O Coordenador Geral da FUP, José Maria Rangel afirma que unidades continuam operando mesmo sem produzir. “A Petrobras obriga os trabalhadores a trabalharem. Algumas pararam, como as plataformas do Nordeste, mas porque a produção era pequena e a Petrobras aproveitou a crise para paralisar e dar andamento no processo de venda de unidades”, ele diz
Na Bacia de Campos, no litoral do Rio de Janeiro, há plataformas “hibernando”, estado em que a plataforma não produz, mas há turnos de trabalho. “Tem focos de coronavírus e as pessoas não precisam estar lá. Uma delas é a P-26. Tem trabalhador pagando teste do próprio bolso para se proteger”, denuncia Rangel.
Quando testes são feitos pela Petrobras, o procedimento acontece no embarque dos trabalhadores, ou seja, no início do turno. Quando saem das plataformas, nenhum teste é feito, o que pode significar o trabalhador se infectar na plataforma, voltar para casa e transmitir para outras pessoas, como sua família, por exemplo.
Ação sindical
A FUP está orientando os trabalhadores a utilizarem o “Direito de Recusa”, que é cláusula do acordo coletivo da categoria. Pelo item do acordo, se o trabalhador apresenta sintomas, deve se recusar a se recusa a trabalhar.
Outra orientação é que os petroleiros denunciem aos sindicatos as ações da estatal que representem negligência com a segurança, tais como a falta de testes e máscaras. A FUP também cobra ações de fiscalização mais “duras” de órgãos como o Ministério Público do Trabalho (MPT), Agência Nacional do Petróleo (ANP) e Agência Nacional de Vigilância Sanitária (Anvisa).
“Nós cobramos também que a Petrobras cumpra a deliberação do Supremo Tribunal Federal (STF) que diz que os casos de coronavírus são ocupacionais e que os trabalhadores sejam afastados. A Petrobras não faz e diz que espera a publicação do ácordão”, diz Rangel.
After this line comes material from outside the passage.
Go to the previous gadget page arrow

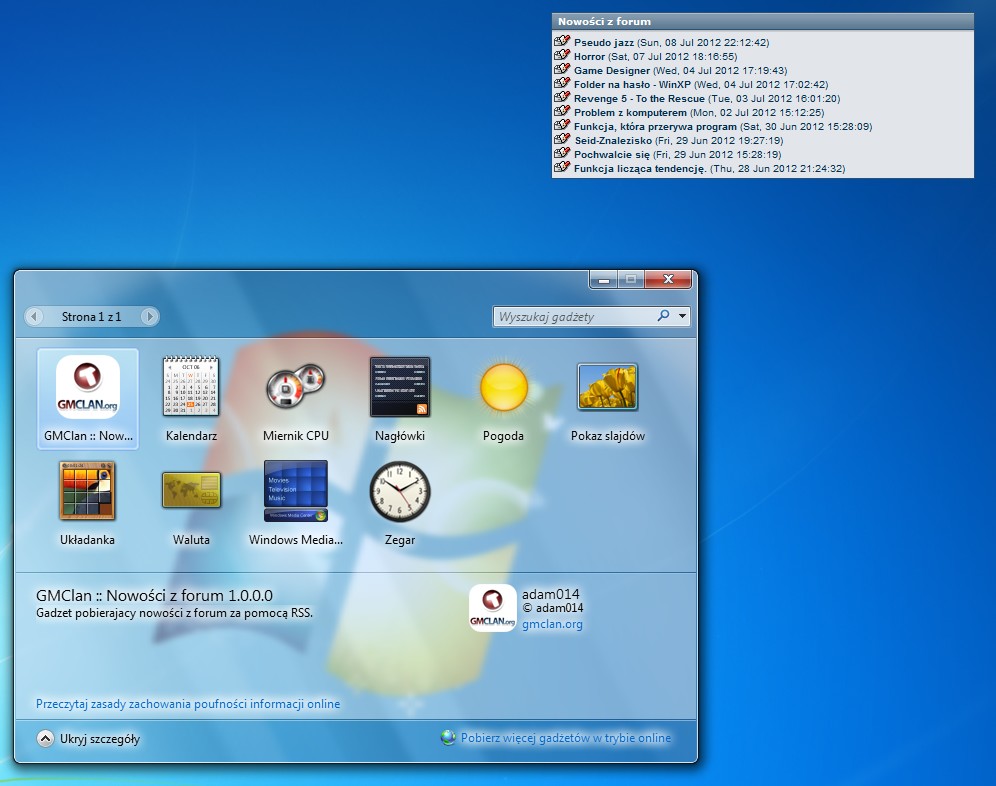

A decisão do STF sobre a Covid-19 ser caracterizada como doença ocupacional foi tomada no dia 29 de abril. A decisão considerou ilegal o artigo 29 da Medida Provisória (MP) 927/2020, que estabelecia que os casos de contaminação pelo novo coronavírus não seriam “considerados ocupacionais, exceto mediante comprovação do nexo causal”.